The Strad Issue: April 2015
Description: Old and new combined by this Armenian violinist and friends
Musicians: Chouchane Siranossian (violin) with Rüdiger Lotter (baroque violin) Jean-Marc Phillips-Varjabedian (violin) Levon Chatikyan (duduk)
Composer: Rust, El-Khoury, Leclair, Stamitz, Tanguy and Narekatsi

If pretentious titles usually put you off heterogeneous concept albums, hold your horses. This one contains first recordings of two substantial and fascinating late Baroque /early Classical solo works by Rust and Stamitz, dispatched by Chouchane Siranossian on a Gagliano with a period set-up with terrific verve and unfailing good taste. Besides the evident intellectual curiosity of this French–Armenian violinist in reviving two figures on the margins of central European culture between the glory years of Bach and Mozart, there’s much to admire in her rhythmic security and gently playful approach to the dance forms, especially in Rust’s Second Sonata, which is technically demanding and inventive in equal measure.

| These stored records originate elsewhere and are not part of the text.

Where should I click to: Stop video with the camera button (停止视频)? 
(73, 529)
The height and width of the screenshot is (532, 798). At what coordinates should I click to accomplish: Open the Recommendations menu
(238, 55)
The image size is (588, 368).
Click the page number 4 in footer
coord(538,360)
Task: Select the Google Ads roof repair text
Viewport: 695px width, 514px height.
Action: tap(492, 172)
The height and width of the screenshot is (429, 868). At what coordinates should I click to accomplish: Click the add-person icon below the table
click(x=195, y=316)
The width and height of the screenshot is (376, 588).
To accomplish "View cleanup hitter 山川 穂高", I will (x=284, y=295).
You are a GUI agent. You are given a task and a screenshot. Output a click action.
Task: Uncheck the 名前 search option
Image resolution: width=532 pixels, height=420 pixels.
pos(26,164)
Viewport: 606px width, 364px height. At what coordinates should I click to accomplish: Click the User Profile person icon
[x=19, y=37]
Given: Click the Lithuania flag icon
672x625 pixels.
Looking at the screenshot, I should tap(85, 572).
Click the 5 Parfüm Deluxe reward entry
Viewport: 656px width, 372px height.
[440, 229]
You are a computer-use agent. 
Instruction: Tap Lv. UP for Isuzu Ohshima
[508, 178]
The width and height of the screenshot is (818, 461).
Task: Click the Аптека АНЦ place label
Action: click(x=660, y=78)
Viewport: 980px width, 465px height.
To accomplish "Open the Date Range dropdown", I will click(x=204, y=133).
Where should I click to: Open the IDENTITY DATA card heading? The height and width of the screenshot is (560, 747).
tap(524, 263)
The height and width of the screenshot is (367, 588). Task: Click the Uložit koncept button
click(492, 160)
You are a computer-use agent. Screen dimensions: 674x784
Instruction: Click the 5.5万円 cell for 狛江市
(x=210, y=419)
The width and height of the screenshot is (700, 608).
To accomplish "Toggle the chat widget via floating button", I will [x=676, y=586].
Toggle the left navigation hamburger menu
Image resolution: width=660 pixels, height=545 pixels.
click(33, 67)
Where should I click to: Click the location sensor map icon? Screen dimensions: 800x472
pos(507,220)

Siranossian is joined by Rüdiger Lotter for a bold and dashing account of Leclair’s op.3 no.5, no less intense than a preceding pair of soliloquies by Bechara el-Khoury, Arminia (slow, soulful) and Perpétuel (you get the idea). More substantial is the Sonata for two violins by Éric Tanguy, which playfully references a Baroque moto perpetuo in movements either side of a rhapsody of overlapping lines, like the Bach ‘Double’ with added swing. Her partner here (on a modern set-up) is Jean-Marc Phillips-Varjabedian, and then the duduk player Levon Chatikyan for a final, wistful nod to her Armenian heritage with an arranged hymn-like song, Havun-Havun, by an early medieval Armenian mystic. Siranossian writes her own thoughtful booklet note linking these pieces; I hope to hear much more of her.